Synthesis and self-assembly of a triarm star-shaped rod-rod block copolymer

Abstract

We designed and synthesized a triarm star-shaped rod-rod block copolymer (BCP), (poly{2,5-bis[(4-methoxyphenyl)-oxycarbonyl]styrene}-block-poly(γ-benzyl-l-glutamate))3, (PMPCS-b-PBLG)3. The triarm core with three PMPCS-N3 segments was prepared by copper-mediated atom transfer radical polymerization of 2,5-bis[(4-methoxyphenyl)-oxycarbonyl]styrene initiated by a trifunctional initiator and a subsequent azide reaction. And the PBLG block with alkyne functionality was synthesized through ring-opening polymerization of γ-benzyl-l-glutamate N-carboxyanhydride initiated by propargylamine. Finally, Huisgen’s 1,3-dipolar cycloaddition was employed to combine the triarm (PMPCS-N3)3 and PBLG segments. The chemical structure of the BCP was confirmed by 1H-NMR spectroscopy, Fourier-transform infrared spectroscopy, and gel permeation chromatographic analysis.
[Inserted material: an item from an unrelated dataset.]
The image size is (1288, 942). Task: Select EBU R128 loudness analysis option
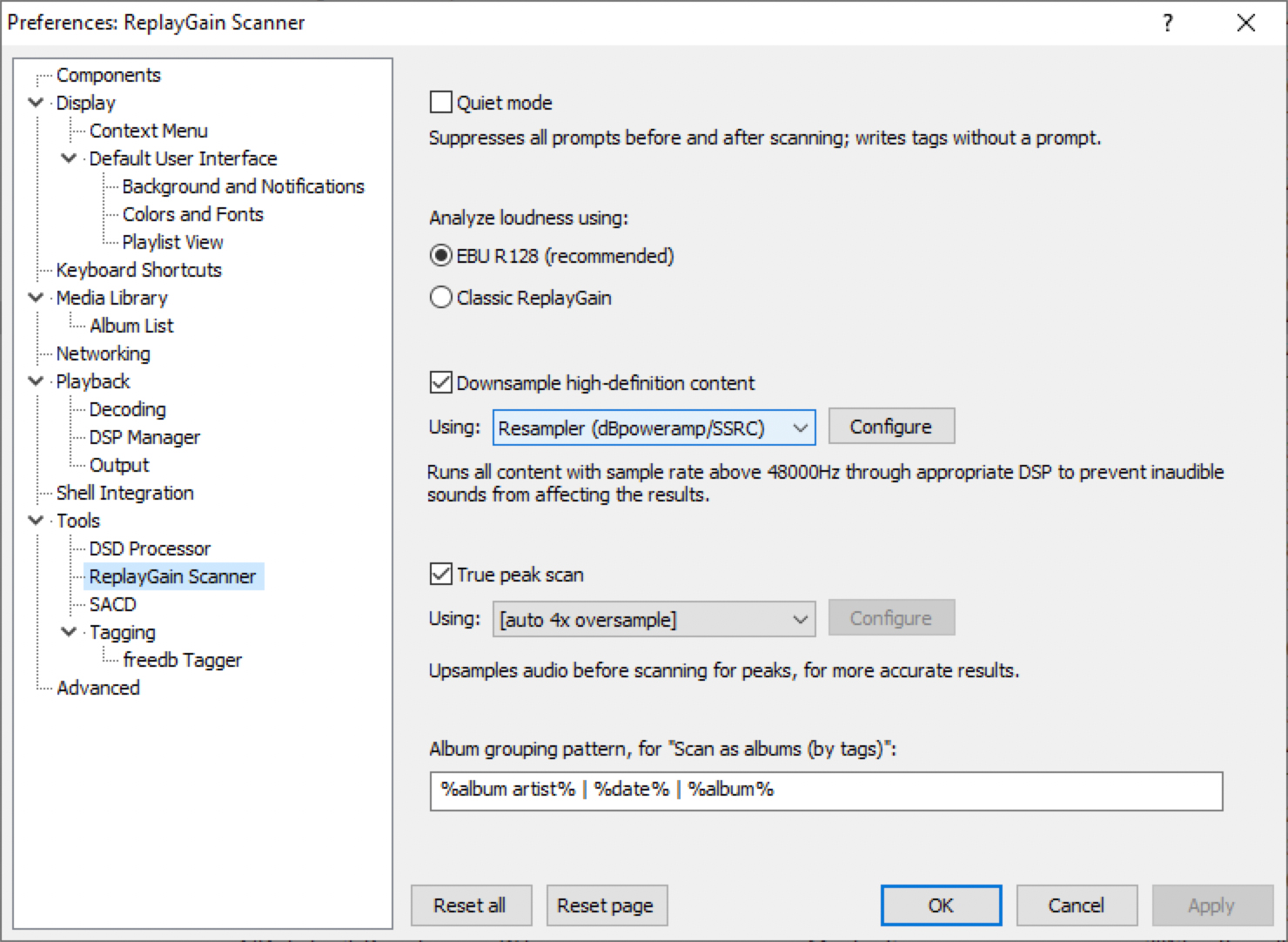click(x=441, y=256)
Results from differential scanning calorimetry, polarized light microscopy, one-dimensional and two-dimensional wide-angle X-ray diffraction, and transmission electron microscopy techniques demonstrate that the triarm star-shaped rod-rod BCP self-assembles into a hexagon-in-lamella morphology, with the PMPCS block in the columnar nematic phase and the PBLG block in the hexagonal columnar arrangement packed in bilayers due to the rigid nature of the two blocks and the covalent connections in the star-shaped BCP.